Les scientifiques néozélandais insistaient en outre sur le fait que les communications politiques efficaces en ce temps de confusion sont celles qui mettent l'accent sur l'explication et l'empathie. Dans tous les pays, on observe une hausse de l'inquiétude, de la tension et des problèmes de santé mentale. L'OMS a ainsi émis une alerte sur une forme de pandémie mondiale de problèmes de santé mentale. Globalement, les tensions internationales sont en nette augmentation et les institutions internationales sont affaiblies. Malgré cela, une grande partie de la population affiche un vrai désir de discuter de l'avenir, dans une époque où se pose la question de la relance. L'épidémie de Covid‑19 a renforcé les tendances qui structurent les sociétés ; dans les sociétés où la cohésion est bonne, elle s'est retrouvée renforcée ; inversement dans les sociétés fragiles ou fracturées, les divisions ont été aggravées.

En Nouvelle-Zélande, l'essentiel des mesures prises pour lutter contre l'épidémie sont des restrictions imposées aux personnes venant de l'extérieur, et les conséquences majeures sur l'économie concernent le tourisme. Dans ce pays, le dialogue démocratique a été très bien maintenu, avec un système de Parlement télévisé, des communications très régulières et une opposition qui se fait entendre et qui est régulièrement prise en compte par le gouvernement.

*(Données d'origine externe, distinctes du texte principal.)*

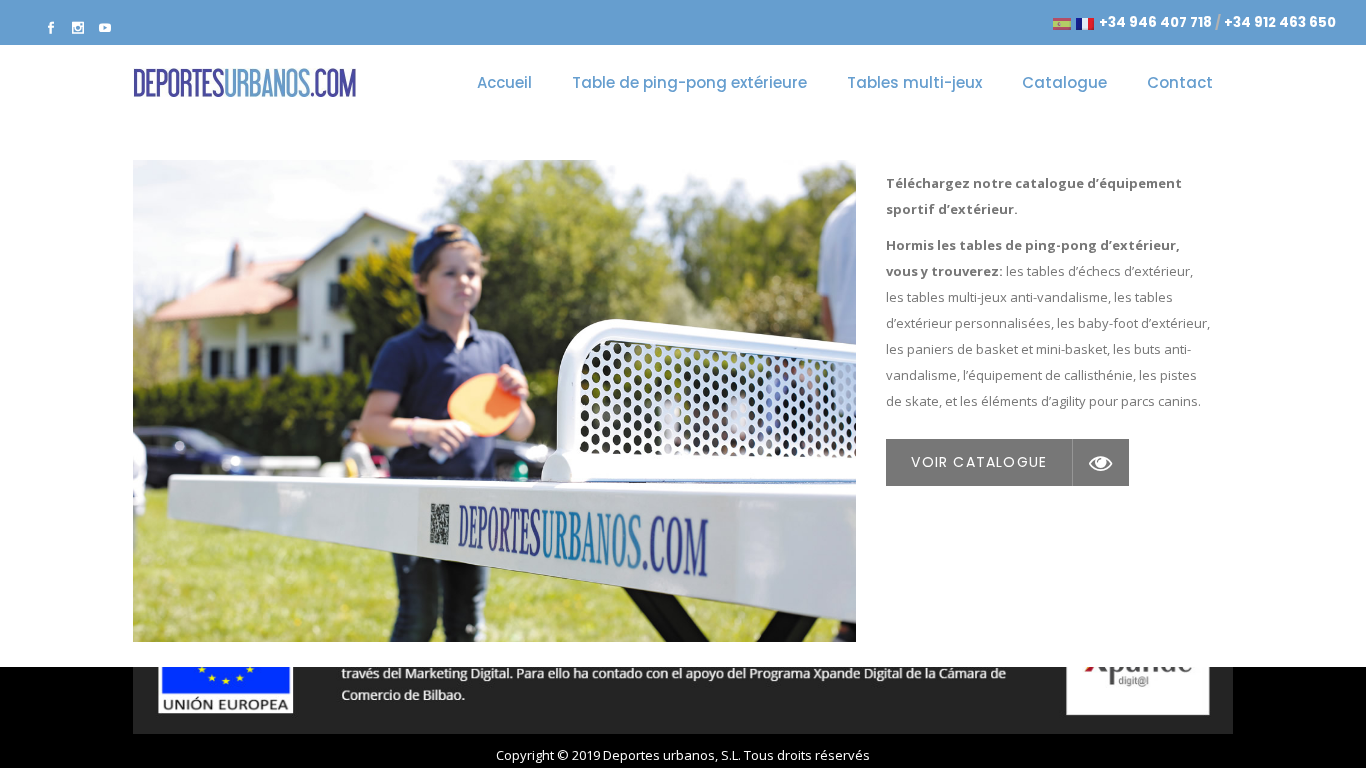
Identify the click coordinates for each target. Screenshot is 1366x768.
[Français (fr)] (1085, 22)
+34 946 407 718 (1155, 22)
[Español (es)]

Une audition de Santé publique France, qui portait en particulier sur l'organisation du traçage, a montré que le dispositif français de traçage était extrêmement complexe d'un point de vue organisationnel, avec trois niveaux de traçage dans lesquels les acteurs (Santé publique France, les ARS, la CNAM, la médecine de ville, les maires et les préfets) se coordonnent grâce à des systèmes d'information interconnectés. Il nous a été impossible de comprendre exactement combien de personnes étaient impliquées. Nous avons compris qu'un protocole très clair et des règles très précises avaient été élaborés, mais cela ne rassure pas véritablement sur la capacité opérationnelle des ressources humaines et sur la visibilité du processus. Nous devrons être très vigilants sur la ressource qui sera déployée sur le terrain et la capacité de traçage, mais également sur la vitesse de remontée des informations. D'autres auditions ont montré à quel point les remontées et le croisement d'informations médicales et hospitalières pouvaient être complexes et lentes. Or 30 % au moins des contaminations du Covid‑19 résultent de personnes asymptomatiques. Le suivi devra donc être extrêmement réactif, et donner des résultats dans un délai de 24 à 48 heures au maximum. La question s'est posée de savoir si la complexité institutionnelle du montage sera compatible avec l'efficacité souhaitée et si les remontées d'informations seront suffisamment rapides. Nous devrons nous en assurer par d'autres auditions, en particulier de la CNAM et des ARS.